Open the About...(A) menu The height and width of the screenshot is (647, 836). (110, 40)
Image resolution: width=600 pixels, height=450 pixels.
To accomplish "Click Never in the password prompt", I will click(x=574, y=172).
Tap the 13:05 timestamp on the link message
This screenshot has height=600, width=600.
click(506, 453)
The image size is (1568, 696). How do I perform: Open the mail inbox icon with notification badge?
++++++++++
AIM OF THE TASK:
Transcribe each record above exactly. Skip none.

EXERCISE ANSWER:
Open the About...(A) menu The height and width of the screenshot is (647, 836). (110, 40)
Image resolution: width=600 pixels, height=450 pixels.
To accomplish "Click Never in the password prompt", I will click(x=574, y=172).
Tap the 13:05 timestamp on the link message
This screenshot has height=600, width=600.
click(506, 453)
The image size is (1568, 696). How do I perform: Open the mail inbox icon with notification badge?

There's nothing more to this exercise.